Странное дело — охота реветь пропала, но вот что еще удивительней — позже он не сказал мне ни слова, не сделал никакой попытки выяснить причину моих диких слез, не пытался прочесть мораль или хотя бы попрекнуть: эх ты, а еще мужчиной называешься!..

Вообще, он почти не учил меня, в том распространенном смысле слова, когда один старается вложить в мозги другому свои мысли, проверенные решения, патентованную мудрость. Едва ли я могу припомнить две-три отцовские нотации, услышанные за всю нашу совместную жизнь.

— Мужество, мужество! Не такой уж это сахар, — сказал отец, когда я разболтался о предстоящем мне в школе докладе: "Герой войны — герой труда". — Основа мужества — осознанное насилие над собственной личностью, если, конечно, мужество не слепое. И не думай, что кому-нибудь на войне хотелось таранить противника или закрывать телом амбразуру. Не надо оглуплять героев. С радостью не умирают. Ты все-таки подумай еще, и советую — поубавь в своем докладе восклицательных знаков.

Разговор был коротким и случайным, но долго не давал мне покоя.
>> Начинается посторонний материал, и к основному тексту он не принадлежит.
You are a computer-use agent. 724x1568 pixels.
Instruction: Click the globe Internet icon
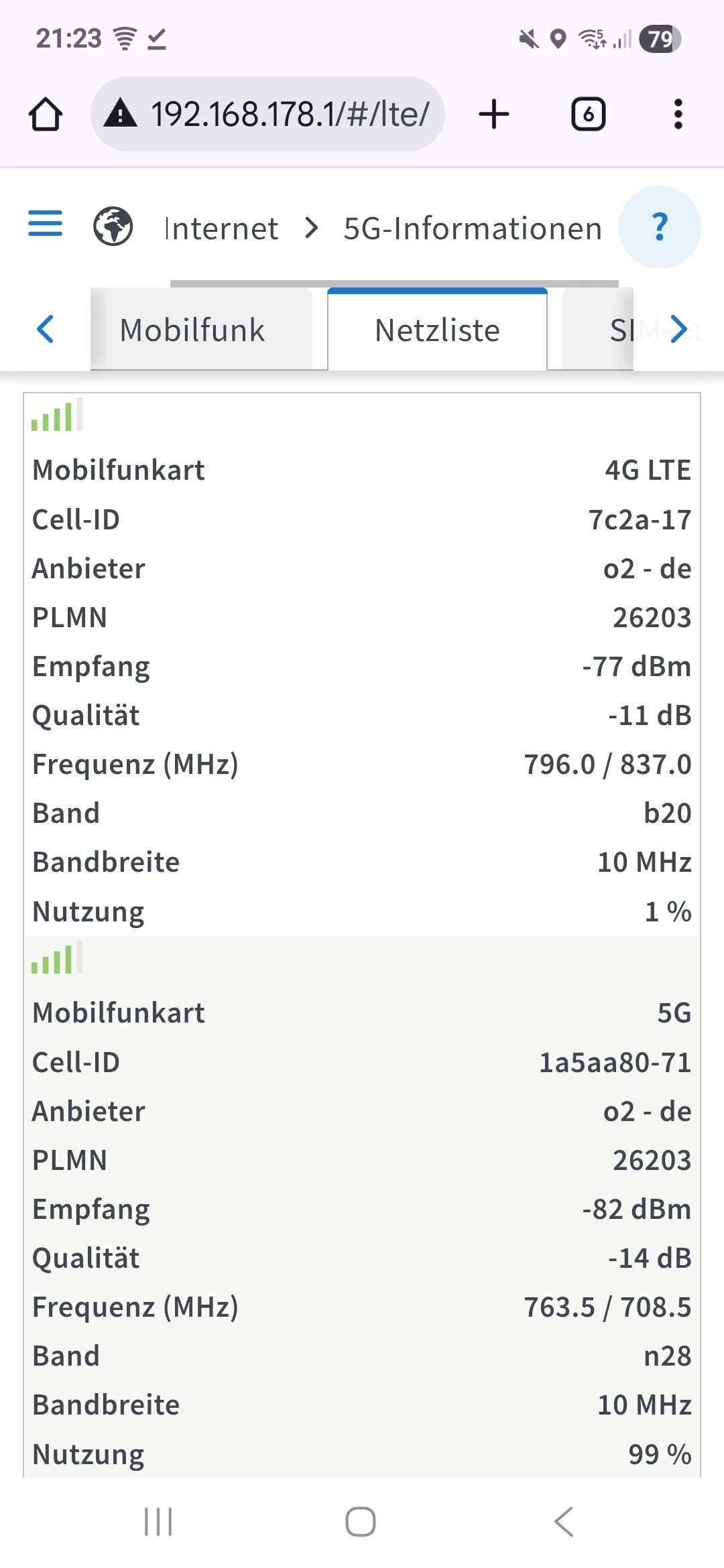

И только уже студентом, на целине, я додумал эти отцовские слова: все трудное, что совершает человек, все рискованное, на что он отваживается, начинается с осознания необходимости.

Когда отец погиб, мне пришло в голову: а может, те графики, с которыми он отстаивал свое право летать, устарели… и он — сам…

Опрокинул машину на спину — и до земли.

Нет, этого не могло быть.

То есть он-то смог бы, я уверен… но на борту находился экипаж…

Он говорил мне, мальчишке:

— Самое большое, что ты можешь сделать сегодня, — не совершать подлостей и по возможности удерживать от этого товарищей. Думаешь, мало? Не так мало и не так легко, как кажется со стороны…

И еще я запомнил:

— Чтобы быть порядочным человеком, не надо делать другим того, чего бы ты не хотел, чтобы другие делали тебе.

Нет, он не сам, конечно…


3 июля

За правым бортом поднимается медленная волна. Поднимаясь, она истончается в вершине, окрашивается голубовато-зеленым светом, потом гребень седеет и врывается на пароход. Сначала слышен удар, легкое шипенье — и вода разбегается по палубе. Красиво! Но ходишь как на чужих ногах. Ставишь ступню и ждешь — поведет или удержишься…

Нас прикрывает остров Сокотра. Часа через четыре должны выйти в настоящий океан.

Когда было еще тихо, над водой бреющим пронеслись серебристые летающие рыбки. Они величиной с ладонь, очень быстрые.

Забавно наблюдать за корабельной Жучкой. Чтобы не угодить под очередную волну, она очень тщательно рассчитывает свой пробег вдоль палубы. Стоит смотрит вправо, смотрит влево, что-то соображает, потом, уловив просвет, несется, как наскипидаренная, к трапу.

"Любить детей и животных учат все. Учат с большим или меньшим успехом, в зависимости от собственного таланта и восприимчивости обучаемых. И получается по-разному. Но все равно не сочувствовать Жучке может только полный подонок. Ужас какая это преданная и трогательная собаченция. И она такая беспомощная в океане.


Стармех пристал чуть ли не с ножом к горлу — прочитай лекцию о новейших достижениях науки. Сначала я просто отмахивался: что я — академик? — а потом спросил:

— О какой науке или о каких достижениях науки вы хотите услышать?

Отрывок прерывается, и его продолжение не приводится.